Il pm Cristina Macchiusi aveva chiesto una condanna quindici anni di reclusione, il la seconda sezione del tribunale di Roma, presieduta da Giuseppe Vito Mezzofiore, ha scelto una pena esemplare, condannando a venti anni di carcere i due giovani di nazionalità romena che, che nell'estate del 2015, seviziarono e violentarono per una notte intera una ragazza di vent'anni all'interno di una baracca nella pineta di Ostia. La ragazza, una cittadina polacca ventenne successivamente deceduta a Varsavia, decise di fidarsi di quei due giovani poco più grandi, che prima le offrirono da bere sul lungomare, e poi la portarono nella loro baraccata. Durante la lettura della sentenza uno dei due imputati – secondo quanto riportato dal quotidiano il Messaggero – ha mimato in aula il gesto del suicidio. Si tratta di Nicolae Docheru che, al contrario del suo coimputato Marian Tanasie, si è sempre professato innocente parlando di un rapporto consenziente con la ragazza.

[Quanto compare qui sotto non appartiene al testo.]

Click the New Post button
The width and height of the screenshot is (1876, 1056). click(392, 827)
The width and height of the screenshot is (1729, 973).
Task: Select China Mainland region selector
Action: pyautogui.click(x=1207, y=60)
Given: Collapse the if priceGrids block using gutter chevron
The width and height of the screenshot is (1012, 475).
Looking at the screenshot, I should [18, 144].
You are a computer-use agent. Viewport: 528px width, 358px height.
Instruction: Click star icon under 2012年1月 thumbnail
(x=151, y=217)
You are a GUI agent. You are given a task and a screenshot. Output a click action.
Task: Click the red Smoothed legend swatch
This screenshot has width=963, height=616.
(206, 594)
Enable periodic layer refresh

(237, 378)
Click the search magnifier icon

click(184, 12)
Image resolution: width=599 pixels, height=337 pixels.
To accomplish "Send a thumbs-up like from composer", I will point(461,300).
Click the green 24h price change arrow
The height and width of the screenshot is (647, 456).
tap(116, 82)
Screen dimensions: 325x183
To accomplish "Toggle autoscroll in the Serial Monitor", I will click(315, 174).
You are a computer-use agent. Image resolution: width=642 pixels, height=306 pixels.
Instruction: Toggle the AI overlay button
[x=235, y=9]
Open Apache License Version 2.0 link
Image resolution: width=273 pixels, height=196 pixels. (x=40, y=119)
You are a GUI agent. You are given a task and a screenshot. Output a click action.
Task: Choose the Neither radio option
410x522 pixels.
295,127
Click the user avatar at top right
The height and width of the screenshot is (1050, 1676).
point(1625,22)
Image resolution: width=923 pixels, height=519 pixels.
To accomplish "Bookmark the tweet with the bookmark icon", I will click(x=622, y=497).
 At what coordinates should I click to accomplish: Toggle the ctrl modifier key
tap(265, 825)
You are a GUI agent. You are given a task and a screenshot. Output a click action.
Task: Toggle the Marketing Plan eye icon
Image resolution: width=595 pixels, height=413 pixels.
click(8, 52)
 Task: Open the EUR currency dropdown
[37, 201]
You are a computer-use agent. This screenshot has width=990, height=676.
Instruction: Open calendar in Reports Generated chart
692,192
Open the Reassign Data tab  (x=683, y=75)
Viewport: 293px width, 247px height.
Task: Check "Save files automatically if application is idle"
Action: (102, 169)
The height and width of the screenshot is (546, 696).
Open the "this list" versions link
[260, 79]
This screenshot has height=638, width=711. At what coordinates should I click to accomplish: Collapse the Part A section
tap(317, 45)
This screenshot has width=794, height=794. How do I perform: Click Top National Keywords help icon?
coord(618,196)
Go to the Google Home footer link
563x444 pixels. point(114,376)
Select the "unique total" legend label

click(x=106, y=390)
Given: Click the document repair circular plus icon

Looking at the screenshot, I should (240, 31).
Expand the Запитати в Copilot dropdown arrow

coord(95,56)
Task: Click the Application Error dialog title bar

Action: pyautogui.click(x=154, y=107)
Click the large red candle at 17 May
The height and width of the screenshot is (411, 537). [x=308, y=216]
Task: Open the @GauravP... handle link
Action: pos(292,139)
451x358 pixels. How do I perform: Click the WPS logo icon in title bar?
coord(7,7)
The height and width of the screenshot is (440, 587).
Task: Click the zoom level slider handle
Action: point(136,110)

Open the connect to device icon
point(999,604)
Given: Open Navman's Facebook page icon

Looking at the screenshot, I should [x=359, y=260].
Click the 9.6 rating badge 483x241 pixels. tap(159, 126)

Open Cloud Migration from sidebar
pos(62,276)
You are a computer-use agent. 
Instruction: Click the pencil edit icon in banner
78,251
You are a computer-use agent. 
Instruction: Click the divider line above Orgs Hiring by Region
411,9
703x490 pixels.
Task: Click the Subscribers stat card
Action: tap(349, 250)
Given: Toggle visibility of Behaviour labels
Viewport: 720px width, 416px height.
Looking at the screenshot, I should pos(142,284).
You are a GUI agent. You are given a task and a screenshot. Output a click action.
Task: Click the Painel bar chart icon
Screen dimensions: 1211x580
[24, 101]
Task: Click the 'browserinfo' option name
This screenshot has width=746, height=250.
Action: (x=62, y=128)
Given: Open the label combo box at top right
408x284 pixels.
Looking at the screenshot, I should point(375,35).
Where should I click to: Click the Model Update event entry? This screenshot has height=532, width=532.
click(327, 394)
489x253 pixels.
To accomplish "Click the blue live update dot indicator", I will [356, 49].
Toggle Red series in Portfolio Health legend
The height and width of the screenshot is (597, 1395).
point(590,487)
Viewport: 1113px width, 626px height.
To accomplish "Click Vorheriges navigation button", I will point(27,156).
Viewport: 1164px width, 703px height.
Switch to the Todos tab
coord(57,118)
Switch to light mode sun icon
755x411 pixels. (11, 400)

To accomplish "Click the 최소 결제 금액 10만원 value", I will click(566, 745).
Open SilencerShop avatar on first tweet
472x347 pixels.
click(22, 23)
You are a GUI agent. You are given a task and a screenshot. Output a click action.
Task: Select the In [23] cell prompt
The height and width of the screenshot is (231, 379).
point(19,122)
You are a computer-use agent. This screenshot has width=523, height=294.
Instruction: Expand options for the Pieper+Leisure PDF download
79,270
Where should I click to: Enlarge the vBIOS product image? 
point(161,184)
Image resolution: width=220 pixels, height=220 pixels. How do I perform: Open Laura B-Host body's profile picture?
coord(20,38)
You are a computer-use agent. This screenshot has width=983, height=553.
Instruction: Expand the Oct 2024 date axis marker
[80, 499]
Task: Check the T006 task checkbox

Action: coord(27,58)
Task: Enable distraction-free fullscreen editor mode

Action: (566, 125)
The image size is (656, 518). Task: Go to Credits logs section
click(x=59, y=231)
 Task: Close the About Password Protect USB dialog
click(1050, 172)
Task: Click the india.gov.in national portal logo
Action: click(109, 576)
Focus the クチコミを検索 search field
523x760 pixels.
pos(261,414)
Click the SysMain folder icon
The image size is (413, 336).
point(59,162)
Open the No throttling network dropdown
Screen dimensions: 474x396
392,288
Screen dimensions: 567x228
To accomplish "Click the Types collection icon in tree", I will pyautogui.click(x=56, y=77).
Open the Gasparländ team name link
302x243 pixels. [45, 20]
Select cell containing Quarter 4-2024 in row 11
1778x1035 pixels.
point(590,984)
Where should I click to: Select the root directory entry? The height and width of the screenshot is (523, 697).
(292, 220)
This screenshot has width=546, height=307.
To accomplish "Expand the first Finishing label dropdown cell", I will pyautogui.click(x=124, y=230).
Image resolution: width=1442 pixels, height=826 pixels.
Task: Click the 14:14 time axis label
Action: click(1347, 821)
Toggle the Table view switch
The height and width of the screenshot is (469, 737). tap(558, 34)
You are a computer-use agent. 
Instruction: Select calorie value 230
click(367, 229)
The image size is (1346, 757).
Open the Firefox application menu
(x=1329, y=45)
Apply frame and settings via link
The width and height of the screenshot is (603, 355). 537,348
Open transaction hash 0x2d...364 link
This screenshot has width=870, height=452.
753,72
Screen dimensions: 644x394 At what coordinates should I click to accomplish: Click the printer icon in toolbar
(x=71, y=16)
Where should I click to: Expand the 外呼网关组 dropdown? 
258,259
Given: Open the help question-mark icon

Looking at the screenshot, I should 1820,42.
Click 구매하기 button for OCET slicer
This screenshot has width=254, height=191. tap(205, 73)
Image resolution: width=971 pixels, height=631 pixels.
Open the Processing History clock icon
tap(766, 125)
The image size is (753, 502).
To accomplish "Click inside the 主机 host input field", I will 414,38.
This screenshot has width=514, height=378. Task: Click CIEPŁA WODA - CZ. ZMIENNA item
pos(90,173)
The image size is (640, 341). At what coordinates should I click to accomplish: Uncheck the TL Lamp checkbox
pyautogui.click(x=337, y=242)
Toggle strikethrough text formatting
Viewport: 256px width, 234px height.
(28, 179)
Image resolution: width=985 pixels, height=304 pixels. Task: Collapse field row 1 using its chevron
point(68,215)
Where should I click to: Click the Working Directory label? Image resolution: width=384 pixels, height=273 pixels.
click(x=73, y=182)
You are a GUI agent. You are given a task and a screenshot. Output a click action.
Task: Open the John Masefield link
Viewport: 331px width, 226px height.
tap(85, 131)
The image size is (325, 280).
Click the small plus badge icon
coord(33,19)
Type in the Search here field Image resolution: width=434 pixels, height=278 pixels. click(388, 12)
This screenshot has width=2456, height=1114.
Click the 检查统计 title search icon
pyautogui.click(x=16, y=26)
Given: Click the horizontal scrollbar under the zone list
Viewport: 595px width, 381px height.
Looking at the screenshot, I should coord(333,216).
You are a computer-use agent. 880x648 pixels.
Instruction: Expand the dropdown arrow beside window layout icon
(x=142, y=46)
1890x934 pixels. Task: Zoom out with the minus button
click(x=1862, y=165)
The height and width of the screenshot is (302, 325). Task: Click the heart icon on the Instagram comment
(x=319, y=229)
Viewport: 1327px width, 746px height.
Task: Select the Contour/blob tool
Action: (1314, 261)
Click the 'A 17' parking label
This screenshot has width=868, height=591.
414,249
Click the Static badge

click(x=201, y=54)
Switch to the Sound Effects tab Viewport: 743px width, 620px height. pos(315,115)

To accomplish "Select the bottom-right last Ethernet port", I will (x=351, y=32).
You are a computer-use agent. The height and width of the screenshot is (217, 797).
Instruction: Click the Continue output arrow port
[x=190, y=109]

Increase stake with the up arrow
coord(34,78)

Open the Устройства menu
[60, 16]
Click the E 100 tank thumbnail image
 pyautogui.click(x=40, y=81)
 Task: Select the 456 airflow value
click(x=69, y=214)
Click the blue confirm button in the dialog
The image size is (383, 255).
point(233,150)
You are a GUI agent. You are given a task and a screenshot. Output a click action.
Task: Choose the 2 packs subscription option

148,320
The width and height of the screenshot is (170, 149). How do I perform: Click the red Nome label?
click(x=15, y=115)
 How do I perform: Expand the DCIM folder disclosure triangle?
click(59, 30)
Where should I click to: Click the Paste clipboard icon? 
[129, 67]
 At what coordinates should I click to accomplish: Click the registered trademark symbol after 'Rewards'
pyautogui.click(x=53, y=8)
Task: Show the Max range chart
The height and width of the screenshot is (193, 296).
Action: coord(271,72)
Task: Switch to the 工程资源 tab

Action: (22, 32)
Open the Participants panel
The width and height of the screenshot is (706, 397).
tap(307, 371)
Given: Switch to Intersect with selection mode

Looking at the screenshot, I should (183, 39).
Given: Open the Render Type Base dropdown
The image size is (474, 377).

La vittima della violenza quel primo agosto raggiunse un ristorante in slip e coperta dei segni delle percosse, denunciando poi alle forze dell'ordine i suoi aguzzini e raccontando di essere stata abusata sedici o diciassette volte da diversi uomini. Un racconto confermato anche da un un altro cittadino romeno, che ha raccontato di averla vista nella pineta "riversa su un materasso all’esterno della baracca, piegata su un fianco, piena di lividi e sanguinante". Quando qualcuno provò a fermare le violenze finì in rissa con tanto di coltellate, dandogli la possibilità di scappare.